■ Text excerpt ■

The Minister of State- President’s Office (Constitution, Legal Affairs, Public Service and Good Governance) Mr Haroun Ali Suleiman, has said that although Zanzibar is making strides in anti-corruption campaign, members of the community should not hide any wrongdoing that occurs in corruption and economic crime, especially in projects as directed by President Mwinyi.
He said the task of preventing and combating corruption is not limited to ZAECA and government authorities but includes all citizens at all levels, and other stakeholders and medi.
“In order to achieve this goal, it is the responsibility of every citizen to ensure the evil of corruption and economic crime, especially in the projects implemented with funds from Covid-19 relief funds so that legal action can be taken against the perpetrators,” Mr Haroun said.
He also emphasized that people should support ZAECA to identify loopholes used by dishonest people in public and private institutions to ensure corruption and economic crimes are eliminated in the country, because corruption still remains a major problem for the African society, leading to poverty and abuse of public offices.
ZAECA is responsible for investigating allegations related to corruption and economic crime. The investigation usually goes through various stages, including receiving information, analyzing, assessing and presenting the investigation file to the Director of Public Prosecutions (DPP).
This is in accordance with Section 13(1) of the Zanzibar Anti-Corruption and economic crime Act, No. 1 of 2012. ZAECA also operates by receiving complaints from various sources, including confidential and open information such as in the media, regular mail, emails, comment boxes, and telephone 113 free phone calls.
For the period January to December, 2021, ZAECA received a total of 223 complaints. Among the allegations received were lobbying and accepting 26 bribes, bribes in 3 tenders, 13 tax evasion, misappropriation of 10 assets, two smuggling, one sexual corruption, one forgery, and 81 allegations of embezzlement.

■ Stored items ■

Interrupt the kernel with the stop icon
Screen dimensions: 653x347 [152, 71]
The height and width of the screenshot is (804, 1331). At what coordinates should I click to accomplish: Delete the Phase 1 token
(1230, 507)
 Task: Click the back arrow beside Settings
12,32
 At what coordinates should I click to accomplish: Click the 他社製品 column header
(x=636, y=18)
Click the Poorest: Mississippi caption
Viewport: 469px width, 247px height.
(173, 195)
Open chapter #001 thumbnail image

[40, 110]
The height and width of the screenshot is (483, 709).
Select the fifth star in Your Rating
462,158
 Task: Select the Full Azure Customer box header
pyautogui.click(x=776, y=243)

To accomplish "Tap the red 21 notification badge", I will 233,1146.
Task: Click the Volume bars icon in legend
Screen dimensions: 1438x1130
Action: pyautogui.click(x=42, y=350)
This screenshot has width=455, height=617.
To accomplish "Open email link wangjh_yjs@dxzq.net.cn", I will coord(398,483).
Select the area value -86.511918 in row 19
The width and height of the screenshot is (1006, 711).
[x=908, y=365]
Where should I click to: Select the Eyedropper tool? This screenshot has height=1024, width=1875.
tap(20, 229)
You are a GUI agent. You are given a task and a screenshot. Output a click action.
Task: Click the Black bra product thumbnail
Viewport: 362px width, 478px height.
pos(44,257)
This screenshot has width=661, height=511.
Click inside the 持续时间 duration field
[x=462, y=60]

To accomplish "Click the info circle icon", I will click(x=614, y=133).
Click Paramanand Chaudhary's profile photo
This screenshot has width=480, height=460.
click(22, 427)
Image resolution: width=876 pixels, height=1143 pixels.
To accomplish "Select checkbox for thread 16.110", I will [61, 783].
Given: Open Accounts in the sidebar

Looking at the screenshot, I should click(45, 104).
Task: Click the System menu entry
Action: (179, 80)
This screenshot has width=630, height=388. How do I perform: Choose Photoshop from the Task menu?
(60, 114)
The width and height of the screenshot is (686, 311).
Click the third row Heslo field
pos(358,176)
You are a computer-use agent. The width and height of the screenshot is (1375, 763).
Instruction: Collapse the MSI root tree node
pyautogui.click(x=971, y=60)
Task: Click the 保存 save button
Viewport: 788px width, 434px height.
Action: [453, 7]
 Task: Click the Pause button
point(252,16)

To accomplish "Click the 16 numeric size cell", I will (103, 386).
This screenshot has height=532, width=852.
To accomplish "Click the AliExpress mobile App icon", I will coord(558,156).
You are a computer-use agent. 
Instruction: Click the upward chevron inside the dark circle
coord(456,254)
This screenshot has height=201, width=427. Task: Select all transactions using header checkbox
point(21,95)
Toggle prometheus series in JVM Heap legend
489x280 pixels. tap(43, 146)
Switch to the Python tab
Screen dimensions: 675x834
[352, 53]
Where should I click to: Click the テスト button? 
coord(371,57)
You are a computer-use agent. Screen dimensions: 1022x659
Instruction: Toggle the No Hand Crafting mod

■ Task directions ■
Copy out the full article on Zanzibar's anti-corruption campaign, word for word.

■ Exercise answer ■
The Minister of State- President’s Office (Constitution, Legal Affairs, Public Service and Good Governance) Mr Haroun Ali Suleiman, has said that although Zanzibar is making strides in anti-corruption campaign, members of the community should not hide any wrongdoing that occurs in corruption and economic crime, especially in projects as directed by President Mwinyi.
He said the task of preventing and combating corruption is not limited to ZAECA and government authorities but includes all citizens at all levels, and other stakeholders and medi.
“In order to achieve this goal, it is the responsibility of every citizen to ensure the evil of corruption and economic crime, especially in the projects implemented with funds from Covid-19 relief funds so that legal action can be taken against the perpetrators,” Mr Haroun said.
He also emphasized that people should support ZAECA to identify loopholes used by dishonest people in public and private institutions to ensure corruption and economic crimes are eliminated in the country, because corruption still remains a major problem for the African society, leading to poverty and abuse of public offices.
ZAECA is responsible for investigating allegations related to corruption and economic crime. The investigation usually goes through various stages, including receiving information, analyzing, assessing and presenting the investigation file to the Director of Public Prosecutions (DPP).
This is in accordance with Section 13(1) of the Zanzibar Anti-Corruption and economic crime Act, No. 1 of 2012. ZAECA also operates by receiving complaints from various sources, including confidential and open information such as in the media, regular mail, emails, comment boxes, and telephone 113 free phone calls.
For the period January to December, 2021, ZAECA received a total of 223 complaints. Among the allegations received were lobbying and accepting 26 bribes, bribes in 3 tenders, 13 tax evasion, misappropriation of 10 assets, two smuggling, one sexual corruption, one forgery, and 81 allegations of embezzlement.